Item coordinate data
━━━━━━━━━━━━━━━━

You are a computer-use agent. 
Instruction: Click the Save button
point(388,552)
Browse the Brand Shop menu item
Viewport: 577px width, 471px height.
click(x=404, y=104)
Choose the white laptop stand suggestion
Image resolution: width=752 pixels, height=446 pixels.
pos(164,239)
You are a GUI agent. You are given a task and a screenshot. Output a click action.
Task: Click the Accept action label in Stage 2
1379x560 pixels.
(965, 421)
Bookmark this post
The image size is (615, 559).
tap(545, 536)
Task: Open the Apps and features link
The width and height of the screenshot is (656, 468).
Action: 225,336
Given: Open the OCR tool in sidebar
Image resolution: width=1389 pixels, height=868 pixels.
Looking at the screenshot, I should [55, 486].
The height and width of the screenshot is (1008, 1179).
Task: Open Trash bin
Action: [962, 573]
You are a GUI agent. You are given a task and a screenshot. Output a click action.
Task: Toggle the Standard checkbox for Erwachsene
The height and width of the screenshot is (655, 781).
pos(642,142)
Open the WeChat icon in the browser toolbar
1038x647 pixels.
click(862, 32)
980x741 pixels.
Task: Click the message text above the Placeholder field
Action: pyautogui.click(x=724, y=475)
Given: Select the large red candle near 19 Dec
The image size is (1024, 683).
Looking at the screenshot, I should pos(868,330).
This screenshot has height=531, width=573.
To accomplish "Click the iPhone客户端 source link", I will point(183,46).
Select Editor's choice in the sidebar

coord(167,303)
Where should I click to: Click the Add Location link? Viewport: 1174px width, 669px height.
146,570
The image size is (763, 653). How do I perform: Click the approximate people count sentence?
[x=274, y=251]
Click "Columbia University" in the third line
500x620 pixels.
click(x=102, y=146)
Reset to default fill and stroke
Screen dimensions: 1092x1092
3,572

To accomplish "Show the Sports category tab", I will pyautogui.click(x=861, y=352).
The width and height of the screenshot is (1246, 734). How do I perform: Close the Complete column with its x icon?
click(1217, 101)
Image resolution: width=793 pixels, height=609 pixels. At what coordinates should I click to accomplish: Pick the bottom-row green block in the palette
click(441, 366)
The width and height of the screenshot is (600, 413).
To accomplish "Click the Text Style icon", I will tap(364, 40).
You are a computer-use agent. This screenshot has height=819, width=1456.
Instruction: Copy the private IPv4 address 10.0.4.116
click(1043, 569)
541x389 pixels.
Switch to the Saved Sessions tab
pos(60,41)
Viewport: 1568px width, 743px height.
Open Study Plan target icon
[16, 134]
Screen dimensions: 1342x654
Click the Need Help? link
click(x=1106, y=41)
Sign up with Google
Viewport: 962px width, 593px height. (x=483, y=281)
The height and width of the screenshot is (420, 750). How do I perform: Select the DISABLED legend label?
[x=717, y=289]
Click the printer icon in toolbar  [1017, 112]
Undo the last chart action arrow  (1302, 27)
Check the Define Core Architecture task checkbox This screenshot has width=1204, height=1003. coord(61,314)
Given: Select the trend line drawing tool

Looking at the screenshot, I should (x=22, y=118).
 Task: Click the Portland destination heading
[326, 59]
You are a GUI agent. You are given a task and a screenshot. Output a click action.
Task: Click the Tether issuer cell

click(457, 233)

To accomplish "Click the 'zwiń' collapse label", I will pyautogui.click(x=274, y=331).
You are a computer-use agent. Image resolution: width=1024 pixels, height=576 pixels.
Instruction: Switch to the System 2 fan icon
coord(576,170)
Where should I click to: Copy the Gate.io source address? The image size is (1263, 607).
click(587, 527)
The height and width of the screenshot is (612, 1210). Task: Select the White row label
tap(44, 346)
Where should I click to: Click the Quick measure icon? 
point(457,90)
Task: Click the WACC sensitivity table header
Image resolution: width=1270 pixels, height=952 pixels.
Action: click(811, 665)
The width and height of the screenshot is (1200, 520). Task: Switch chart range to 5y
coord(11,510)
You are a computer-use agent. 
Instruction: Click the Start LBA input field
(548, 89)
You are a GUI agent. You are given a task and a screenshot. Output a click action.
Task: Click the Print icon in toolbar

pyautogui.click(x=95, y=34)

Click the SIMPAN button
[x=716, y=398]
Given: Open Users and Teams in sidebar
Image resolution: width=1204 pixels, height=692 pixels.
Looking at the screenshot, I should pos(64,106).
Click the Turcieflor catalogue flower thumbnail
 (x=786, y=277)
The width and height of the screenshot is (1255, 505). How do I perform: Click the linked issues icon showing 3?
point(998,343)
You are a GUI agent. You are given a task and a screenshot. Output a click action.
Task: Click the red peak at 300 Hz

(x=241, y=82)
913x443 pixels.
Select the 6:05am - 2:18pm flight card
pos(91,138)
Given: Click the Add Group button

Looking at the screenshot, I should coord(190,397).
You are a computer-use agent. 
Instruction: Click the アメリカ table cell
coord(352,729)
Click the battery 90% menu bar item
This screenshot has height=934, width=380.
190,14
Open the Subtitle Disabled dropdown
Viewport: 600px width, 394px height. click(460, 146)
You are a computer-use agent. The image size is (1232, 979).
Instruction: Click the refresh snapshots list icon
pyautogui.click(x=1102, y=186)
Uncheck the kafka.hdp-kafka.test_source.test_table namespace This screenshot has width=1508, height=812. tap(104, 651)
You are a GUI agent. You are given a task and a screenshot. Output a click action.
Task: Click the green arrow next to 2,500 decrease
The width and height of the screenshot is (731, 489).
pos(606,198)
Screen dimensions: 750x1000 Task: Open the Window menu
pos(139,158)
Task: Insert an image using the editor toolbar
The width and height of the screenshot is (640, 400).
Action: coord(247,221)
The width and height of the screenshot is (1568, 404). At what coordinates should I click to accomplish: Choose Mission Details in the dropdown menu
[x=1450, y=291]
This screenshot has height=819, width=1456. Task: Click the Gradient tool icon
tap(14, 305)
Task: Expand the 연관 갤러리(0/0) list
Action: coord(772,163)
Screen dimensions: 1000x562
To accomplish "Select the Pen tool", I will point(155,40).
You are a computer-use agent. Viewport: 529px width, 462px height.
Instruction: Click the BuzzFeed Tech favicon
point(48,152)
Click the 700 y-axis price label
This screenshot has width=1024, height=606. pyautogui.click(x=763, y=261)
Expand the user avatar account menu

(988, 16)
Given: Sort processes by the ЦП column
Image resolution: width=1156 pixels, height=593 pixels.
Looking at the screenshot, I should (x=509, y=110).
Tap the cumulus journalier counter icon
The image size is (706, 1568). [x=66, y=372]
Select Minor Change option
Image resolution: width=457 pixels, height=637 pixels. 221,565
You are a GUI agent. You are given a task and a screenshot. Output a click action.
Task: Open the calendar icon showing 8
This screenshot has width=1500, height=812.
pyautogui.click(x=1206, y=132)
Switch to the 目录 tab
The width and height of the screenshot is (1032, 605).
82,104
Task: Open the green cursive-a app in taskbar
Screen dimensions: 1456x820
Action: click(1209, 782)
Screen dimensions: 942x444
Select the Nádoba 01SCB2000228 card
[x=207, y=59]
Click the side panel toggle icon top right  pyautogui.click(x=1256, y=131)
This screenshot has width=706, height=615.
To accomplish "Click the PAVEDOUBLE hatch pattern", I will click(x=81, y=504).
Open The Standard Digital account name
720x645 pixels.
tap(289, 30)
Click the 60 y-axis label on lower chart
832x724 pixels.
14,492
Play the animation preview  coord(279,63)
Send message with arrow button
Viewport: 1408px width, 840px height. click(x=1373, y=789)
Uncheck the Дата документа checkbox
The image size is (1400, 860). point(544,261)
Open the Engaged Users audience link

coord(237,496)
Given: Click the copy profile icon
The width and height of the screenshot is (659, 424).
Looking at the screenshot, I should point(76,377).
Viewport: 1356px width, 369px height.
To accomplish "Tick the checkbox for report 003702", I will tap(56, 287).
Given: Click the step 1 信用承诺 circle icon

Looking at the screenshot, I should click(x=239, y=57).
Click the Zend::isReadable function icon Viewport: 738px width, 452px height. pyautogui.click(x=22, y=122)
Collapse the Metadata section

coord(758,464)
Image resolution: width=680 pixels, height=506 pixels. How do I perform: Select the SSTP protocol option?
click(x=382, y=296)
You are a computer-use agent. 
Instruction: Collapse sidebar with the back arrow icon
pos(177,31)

━━━━━━━━━━━━━━━━

What the exercise asks: Turn the lines of the listing above, starting at the line containing "Given: Open the OCR tool in sidebar" and ending at the line containing "Action: [962, 573]", into a numbered list, leaving out any blank lines.

Complete response:
1. Given: Open the OCR tool in sidebar
2. Image resolution: width=1389 pixels, height=868 pixels.
3. Looking at the screenshot, I should [55, 486].
4. The height and width of the screenshot is (1008, 1179).
5. Task: Open Trash bin
6. Action: [962, 573]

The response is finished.